Publié le par Rosalie210

Robert Wise (1954)

La Tour des ambitieux (Executive Suite)

J'ai plusieurs fois souligné deux qualités du cinéma de Robert WISE: sa gestion du temps réel et sa maîtrise du montage. On peut en souligner une troisième: des séquences d'introduction surprenantes et marquantes. Celle, célèbre du survol de Manhattan, telle une jungle urbaine en ouverture de "West Side Story" (1960). Ou encore les cadrages penchés de la boîte jazzy où débute l'action de "Je veux vivre !" (1958). "La Tour des ambitieux" recourt quant à elle à la caméra subjective. On suit un personnage dont on ne verra jamais le visage descendre d'une tour jusqu'à ce qu'il s'effondre en pleine rue, terrassé par une crise cardiaque, au milieu des passants. Une fin triviale pour celui dont on apprend qu'il n'était autre que le président d'une puissante société de meubles, la Tredway Corporation qui menait son staff à la baguette.

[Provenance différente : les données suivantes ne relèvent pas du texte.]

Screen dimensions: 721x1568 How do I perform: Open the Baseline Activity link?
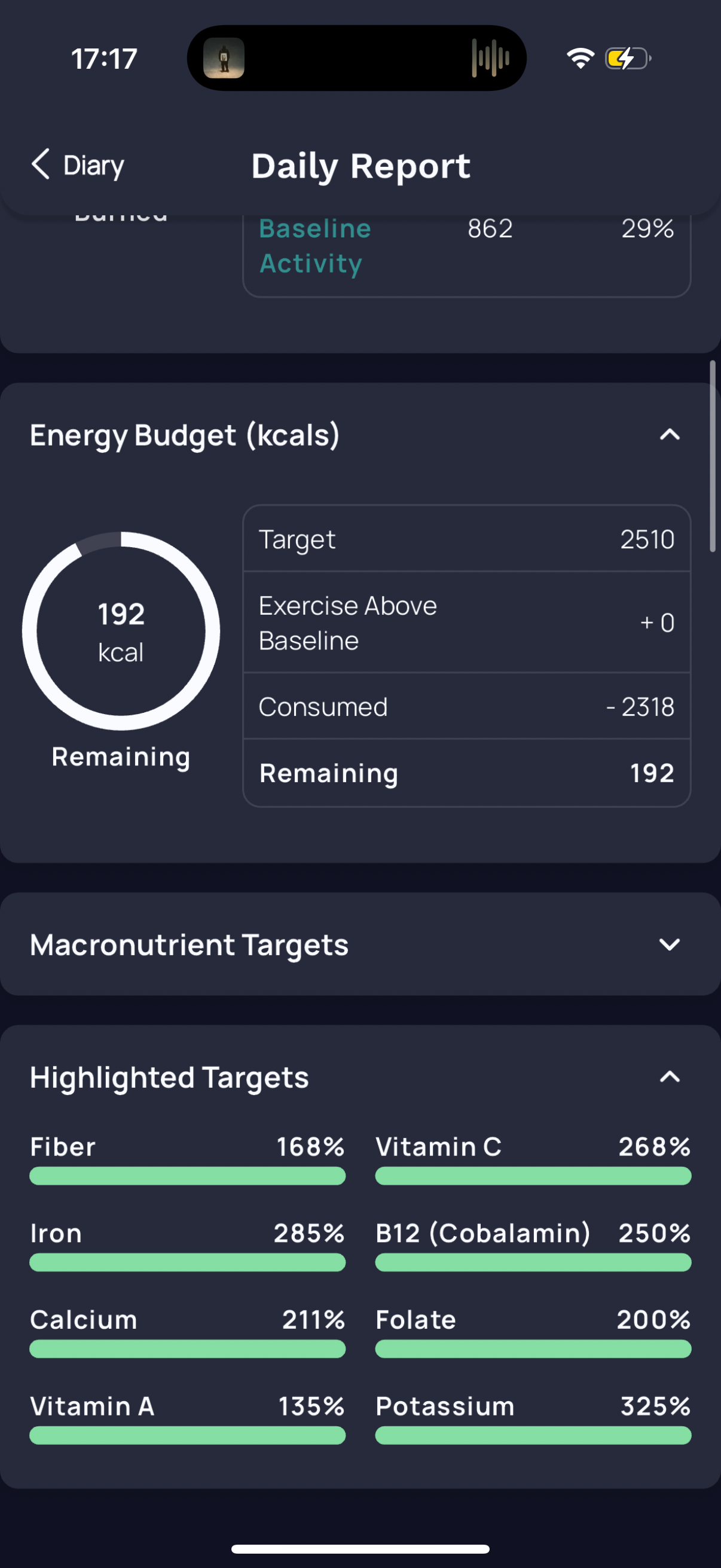[314, 246]
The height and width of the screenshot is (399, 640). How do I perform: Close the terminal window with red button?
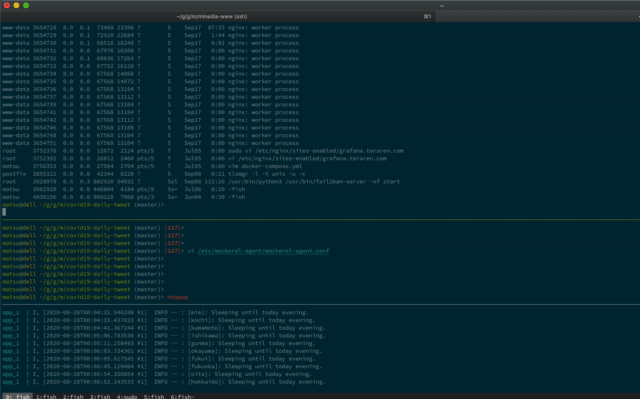coord(7,5)
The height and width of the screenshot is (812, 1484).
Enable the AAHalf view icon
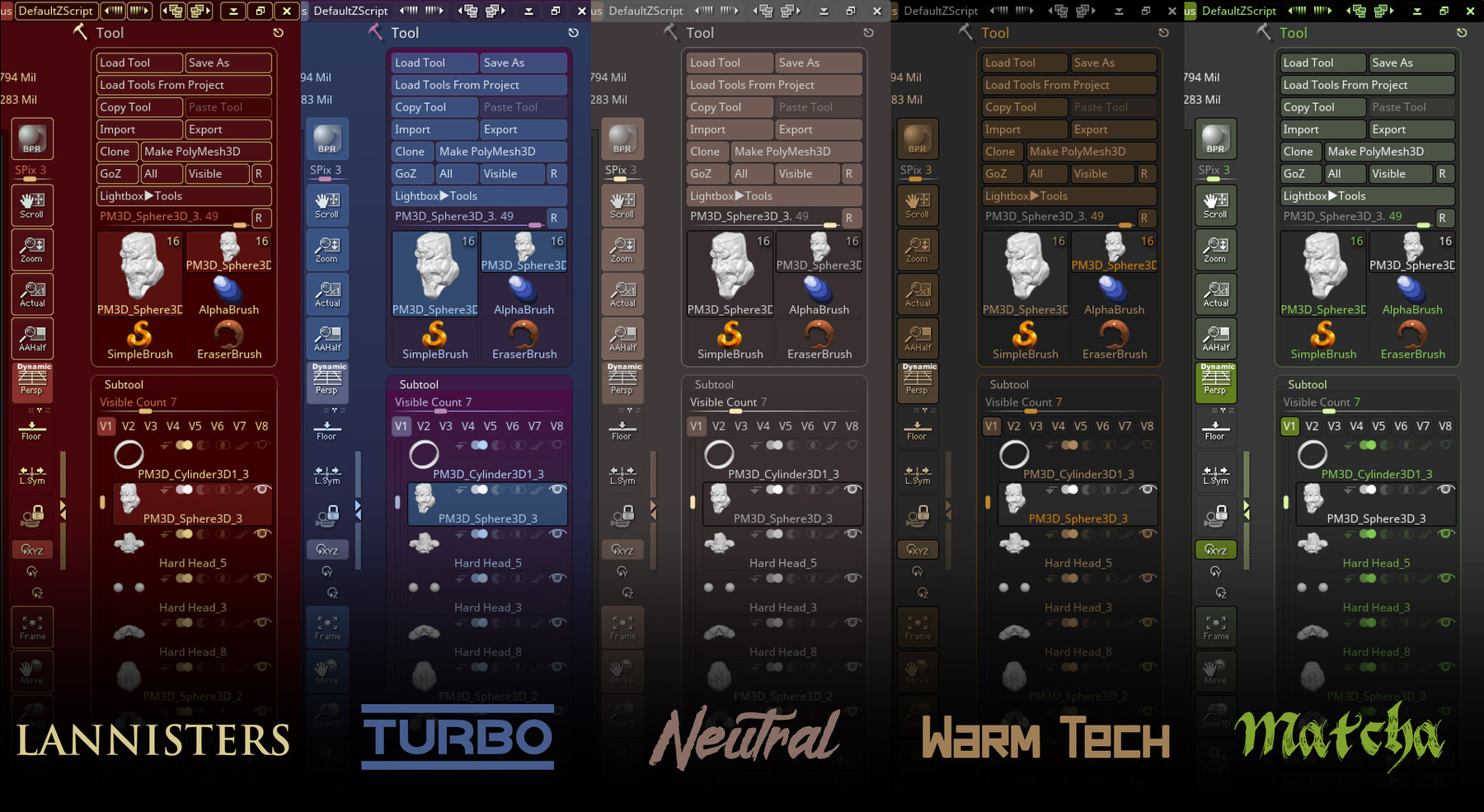point(31,338)
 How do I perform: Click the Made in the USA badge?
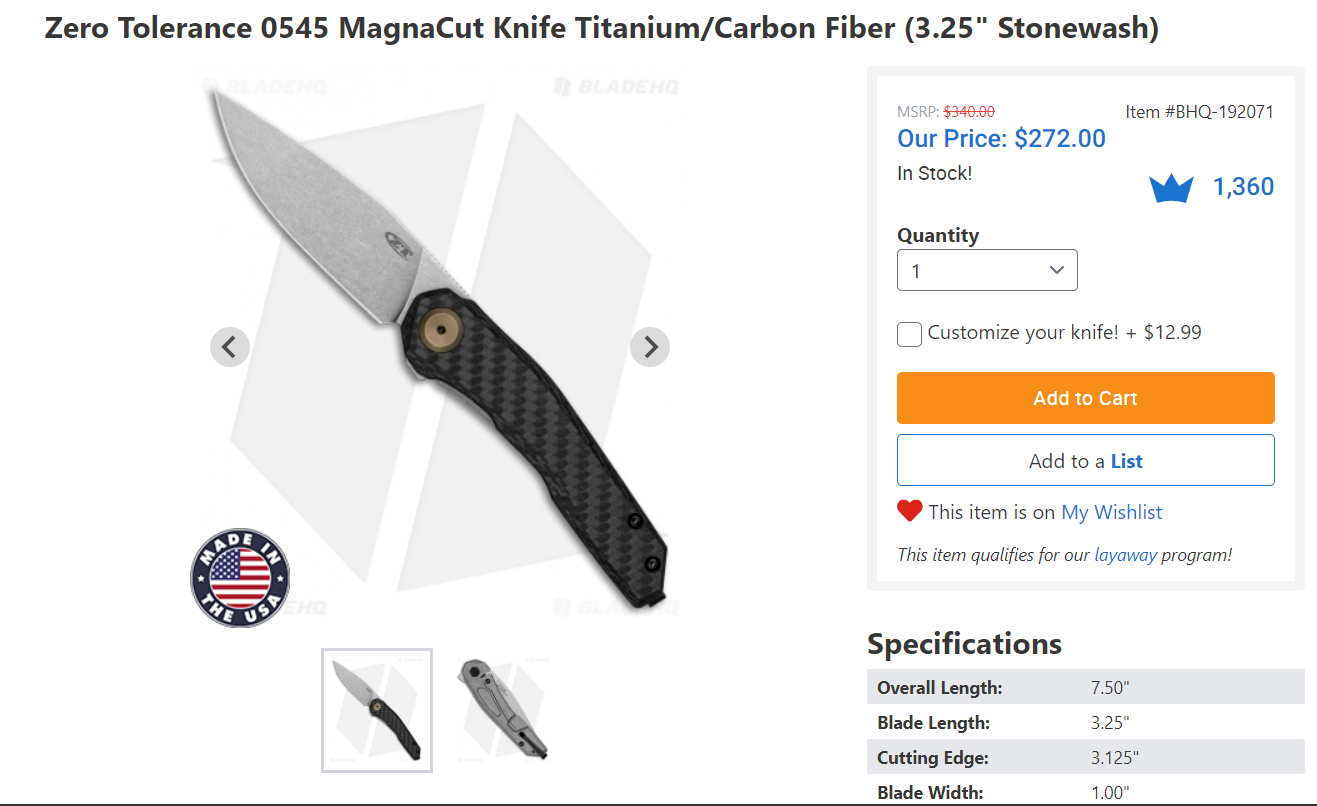(240, 578)
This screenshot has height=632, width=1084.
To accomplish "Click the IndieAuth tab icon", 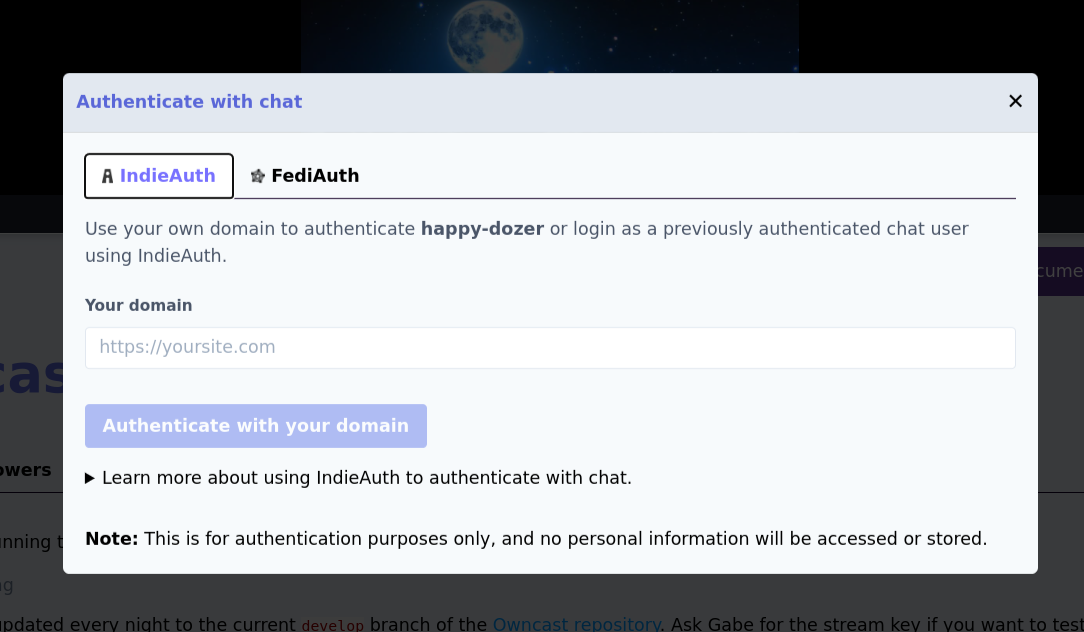I will pos(107,177).
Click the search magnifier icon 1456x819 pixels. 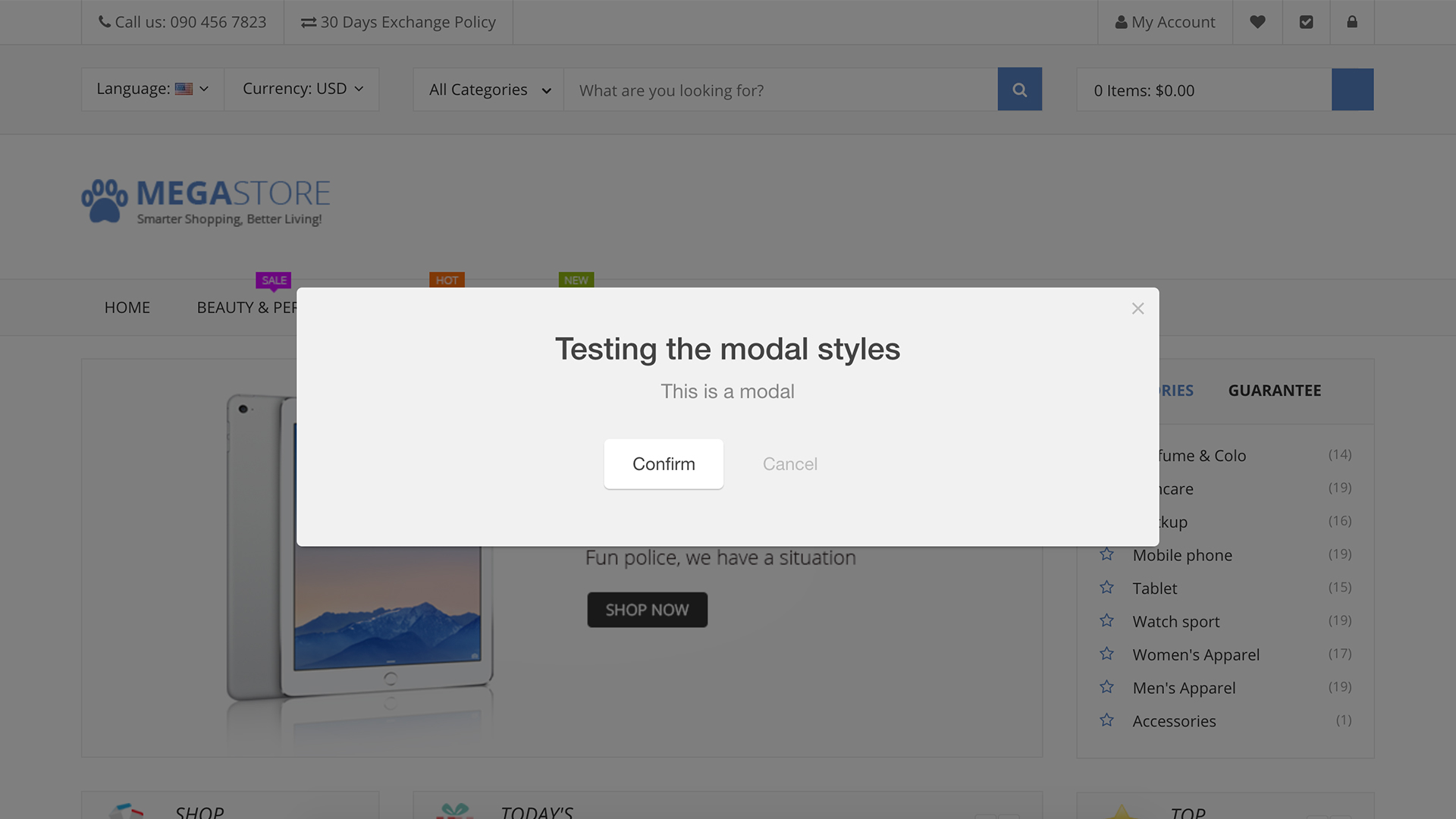pyautogui.click(x=1020, y=89)
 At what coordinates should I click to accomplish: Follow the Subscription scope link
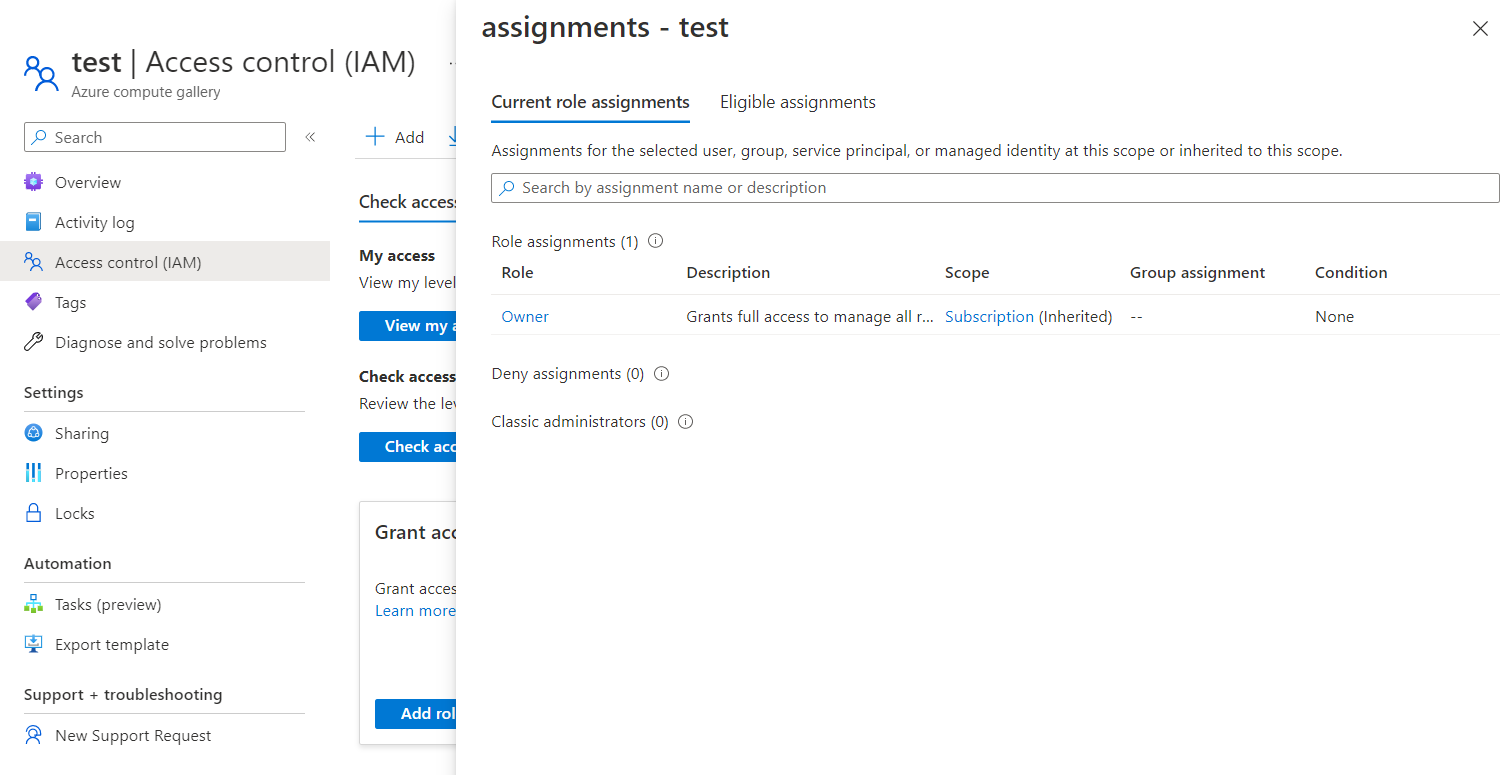pyautogui.click(x=989, y=316)
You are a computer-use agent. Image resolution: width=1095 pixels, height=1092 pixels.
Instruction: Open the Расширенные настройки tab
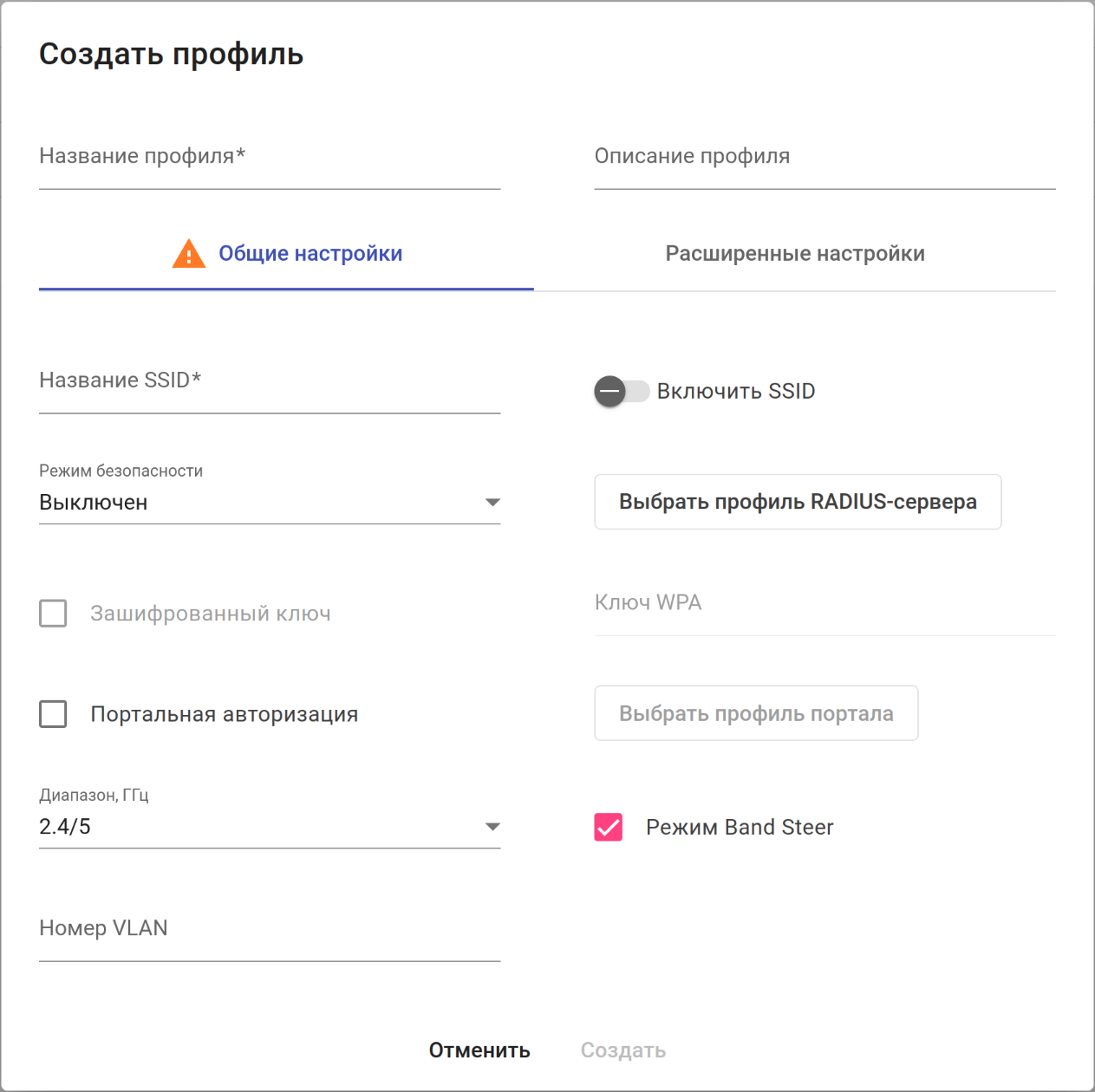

Place à la guerre de succession entre sous-directeurs dont le film brosse chacune de leurs personnalités à la façon d'une comédie humaine dans une boîte de sardines, de Shaw préoccupé avant tout d'efficacité (c'est à dire de rentabilité) à Walling, l'ingénieur idéaliste entravé dans son désir de fournir des produits de qualité en passant par Caswell le spéculateur roublard et Julia, l'héritière éplorée sans parler des mous et des girouettes souvent manipulés dans l'ombre par leurs épouses ou leurs maîtresses. Grand film d'acteurs, "La Tour des ambitieux" fait particulièrement briller dans des registres différents William HOLDEN (dont je ne connaissais jusqu'ici que les rôles pour Billy WILDER) au discours final d'anthologie, Barbara STANWYCK (également vue chez Billy WILDER) et Louis CALHERN (tellement associé pour moi à "Quand la ville dort") (1949). Tiré d'un livre très documenté sur le fonctionnement interne d'une entreprise puisque son auteur avait officié durant un quart de siècle comme administrateur de société avant de devenir auteur, le film met en lumière le basculement de la mentalité de l'artisan (celle du personnage incarné par William HOLDEN) à celle du financier pour qui seul le chiffre d'affaire compte. Il suffit d'appliquer cette lecture à un domaine que tout le monde connaît, le cinéma hollywoodien pour saisir à quel point elle s'est avérée juste, hélas.